INSTRUCTIONS FOR THE TASK —
Render the data below as a Markdown table with two columns, Row and Entry, where Row numbers each line in order and Entry holds that line, skipping any blank lines.

GIVEN INFORMATION —
★ ★ ★ ★ ★
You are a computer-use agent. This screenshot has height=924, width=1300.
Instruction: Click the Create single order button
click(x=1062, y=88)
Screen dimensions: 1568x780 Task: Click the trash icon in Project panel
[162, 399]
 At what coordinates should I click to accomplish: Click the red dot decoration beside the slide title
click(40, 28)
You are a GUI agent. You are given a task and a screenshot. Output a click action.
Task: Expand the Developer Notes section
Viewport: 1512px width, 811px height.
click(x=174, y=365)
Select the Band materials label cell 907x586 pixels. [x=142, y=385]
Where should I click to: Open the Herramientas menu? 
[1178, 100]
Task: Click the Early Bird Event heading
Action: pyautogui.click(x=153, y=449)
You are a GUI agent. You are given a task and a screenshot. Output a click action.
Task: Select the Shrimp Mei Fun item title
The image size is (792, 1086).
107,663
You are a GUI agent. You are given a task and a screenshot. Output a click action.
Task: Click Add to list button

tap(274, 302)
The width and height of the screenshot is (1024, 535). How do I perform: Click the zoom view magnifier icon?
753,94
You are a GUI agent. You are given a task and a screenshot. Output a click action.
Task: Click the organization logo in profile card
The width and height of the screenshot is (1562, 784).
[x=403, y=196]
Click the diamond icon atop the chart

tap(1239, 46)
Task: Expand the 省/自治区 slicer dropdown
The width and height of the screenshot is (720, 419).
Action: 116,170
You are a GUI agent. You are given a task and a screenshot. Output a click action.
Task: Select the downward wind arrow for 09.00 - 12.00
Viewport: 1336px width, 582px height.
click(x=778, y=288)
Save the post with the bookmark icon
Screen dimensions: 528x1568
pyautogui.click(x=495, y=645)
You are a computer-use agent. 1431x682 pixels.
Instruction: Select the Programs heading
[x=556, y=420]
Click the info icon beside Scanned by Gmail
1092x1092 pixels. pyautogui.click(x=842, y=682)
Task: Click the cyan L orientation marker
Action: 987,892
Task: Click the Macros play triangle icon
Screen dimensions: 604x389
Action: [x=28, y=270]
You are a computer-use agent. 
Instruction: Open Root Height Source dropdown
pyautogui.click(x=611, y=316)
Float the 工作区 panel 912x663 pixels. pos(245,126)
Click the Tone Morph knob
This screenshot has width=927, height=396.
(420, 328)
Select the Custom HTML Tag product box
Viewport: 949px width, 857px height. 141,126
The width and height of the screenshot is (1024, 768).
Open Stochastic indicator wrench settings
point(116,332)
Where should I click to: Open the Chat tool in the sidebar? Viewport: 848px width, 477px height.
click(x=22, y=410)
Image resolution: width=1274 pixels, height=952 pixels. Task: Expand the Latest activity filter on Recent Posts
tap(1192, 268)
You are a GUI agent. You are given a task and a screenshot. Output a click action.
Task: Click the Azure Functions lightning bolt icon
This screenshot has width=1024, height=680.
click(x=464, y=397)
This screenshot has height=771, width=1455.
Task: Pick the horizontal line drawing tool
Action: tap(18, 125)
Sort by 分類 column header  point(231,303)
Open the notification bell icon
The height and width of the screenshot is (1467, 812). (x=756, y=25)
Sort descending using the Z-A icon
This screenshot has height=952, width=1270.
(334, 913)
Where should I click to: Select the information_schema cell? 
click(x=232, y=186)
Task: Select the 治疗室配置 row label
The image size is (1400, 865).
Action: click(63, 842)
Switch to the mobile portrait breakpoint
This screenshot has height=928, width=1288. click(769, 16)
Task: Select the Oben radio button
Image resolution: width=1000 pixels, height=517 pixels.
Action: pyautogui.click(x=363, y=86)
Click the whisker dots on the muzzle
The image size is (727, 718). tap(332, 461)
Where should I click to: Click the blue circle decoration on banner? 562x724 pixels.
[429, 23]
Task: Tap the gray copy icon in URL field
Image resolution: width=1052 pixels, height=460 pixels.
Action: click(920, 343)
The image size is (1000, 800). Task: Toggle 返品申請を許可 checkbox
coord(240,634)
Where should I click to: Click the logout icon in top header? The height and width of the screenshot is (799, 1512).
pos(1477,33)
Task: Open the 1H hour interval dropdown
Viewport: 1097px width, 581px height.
★ ★ ★ ★ ★
PROBLEM SOLUTION —
| Row | Entry |
|---|---|
| 1 | You are a computer-use agent. This screenshot has height=924, width=1300. |
| 2 | Instruction: Click the Create single order button |
| 3 | click(x=1062, y=88) |
| 4 | Screen dimensions: 1568x780 Task: Click the trash icon in Project panel |
| 5 | [162, 399] |
| 6 |  At what coordinates should I click to accomplish: Click the red dot decoration beside the slide title |
| 7 | click(40, 28) |
| 8 | You are a GUI agent. You are given a task and a screenshot. Output a click action. |
| 9 | Task: Expand the Developer Notes section |
| 10 | Viewport: 1512px width, 811px height. |
| 11 | click(x=174, y=365) |
| 12 | Select the Band materials label cell 907x586 pixels. [x=142, y=385] |
| 13 | Where should I click to: Open the Herramientas menu?  |
| 14 | [1178, 100] |
| 15 | Task: Click the Early Bird Event heading |
| 16 | Action: pyautogui.click(x=153, y=449) |
| 17 | You are a GUI agent. You are given a task and a screenshot. Output a click action. |
| 18 | Task: Select the Shrimp Mei Fun item title |
| 19 | The image size is (792, 1086). |
| 20 | 107,663 |
| 21 | You are a GUI agent. You are given a task and a screenshot. Output a click action. |
| 22 | Task: Click Add to list button |
| 23 | tap(274, 302) |
| 24 | The width and height of the screenshot is (1024, 535). How do I perform: Click the zoom view magnifier icon? |
| 25 | 753,94 |
| 26 | You are a GUI agent. You are given a task and a screenshot. Output a click action. |
| 27 | Task: Click the organization logo in profile card |
| 28 | The width and height of the screenshot is (1562, 784). |
| 29 | [x=403, y=196] |
| 30 | Click the diamond icon atop the chart |
| 31 | tap(1239, 46) |
| 32 | Task: Expand the 省/自治区 slicer dropdown |
| 33 | The width and height of the screenshot is (720, 419). |
| 34 | Action: 116,170 |
| 35 | You are a GUI agent. You are given a task and a screenshot. Output a click action. |
| 36 | Task: Select the downward wind arrow for 09.00 - 12.00 |
| 37 | Viewport: 1336px width, 582px height. |
| 38 | click(x=778, y=288) |
| 39 | Save the post with the bookmark icon |
| 40 | Screen dimensions: 528x1568 |
| 41 | pyautogui.click(x=495, y=645) |
| 42 | You are a computer-use agent. 1431x682 pixels. |
| 43 | Instruction: Select the Programs heading |
| 44 | [x=556, y=420] |
| 45 | Click the info icon beside Scanned by Gmail |
| 46 | 1092x1092 pixels. pyautogui.click(x=842, y=682) |
| 47 | Task: Click the cyan L orientation marker |
| 48 | Action: 987,892 |
| 49 | Task: Click the Macros play triangle icon |
| 50 | Screen dimensions: 604x389 |
| 51 | Action: [x=28, y=270] |
| 52 | You are a computer-use agent.  |
| 53 | Instruction: Open Root Height Source dropdown |
| 54 | pyautogui.click(x=611, y=316) |
| 55 | Float the 工作区 panel 912x663 pixels. pos(245,126) |
| 56 | Click the Tone Morph knob |
| 57 | This screenshot has width=927, height=396. |
| 58 | (420, 328) |
| 59 | Select the Custom HTML Tag product box |
| 60 | Viewport: 949px width, 857px height. 141,126 |
| 61 | The width and height of the screenshot is (1024, 768). |
| 62 | Open Stochastic indicator wrench settings |
| 63 | point(116,332) |
| 64 | Where should I click to: Open the Chat tool in the sidebar? Viewport: 848px width, 477px height. |
| 65 | click(x=22, y=410) |
| 66 | Image resolution: width=1274 pixels, height=952 pixels. Task: Expand the Latest activity filter on Recent Posts |
| 67 | tap(1192, 268) |
| 68 | You are a GUI agent. You are given a task and a screenshot. Output a click action. |
| 69 | Task: Click the Azure Functions lightning bolt icon |
| 70 | This screenshot has width=1024, height=680. |
| 71 | click(x=464, y=397) |
| 72 | This screenshot has height=771, width=1455. |
| 73 | Task: Pick the horizontal line drawing tool |
| 74 | Action: tap(18, 125) |
| 75 | Sort by 分類 column header  point(231,303) |
| 76 | Open the notification bell icon |
| 77 | The height and width of the screenshot is (1467, 812). (x=756, y=25) |
| 78 | Sort descending using the Z-A icon |
| 79 | This screenshot has height=952, width=1270. |
| 80 | (334, 913) |
| 81 | Where should I click to: Select the information_schema cell?  |
| 82 | click(x=232, y=186) |
| 83 | Task: Select the 治疗室配置 row label |
| 84 | The image size is (1400, 865). |
| 85 | Action: click(63, 842) |
| 86 | Switch to the mobile portrait breakpoint |
| 87 | This screenshot has height=928, width=1288. click(769, 16) |
| 88 | Task: Select the Oben radio button |
| 89 | Image resolution: width=1000 pixels, height=517 pixels. |
| 90 | Action: pyautogui.click(x=363, y=86) |
| 91 | Click the whisker dots on the muzzle |
| 92 | The image size is (727, 718). tap(332, 461) |
| 93 | Where should I click to: Click the blue circle decoration on banner? 562x724 pixels. |
| 94 | [429, 23] |
| 95 | Task: Tap the gray copy icon in URL field |
| 96 | Image resolution: width=1052 pixels, height=460 pixels. |
| 97 | Action: click(920, 343) |
| 98 | The image size is (1000, 800). Task: Toggle 返品申請を許可 checkbox |
| 99 | coord(240,634) |
| 100 | Where should I click to: Click the logout icon in top header? The height and width of the screenshot is (799, 1512). |
| 101 | pos(1477,33) |
| 102 | Task: Open the 1H hour interval dropdown |
| 103 | Viewport: 1097px width, 581px height. |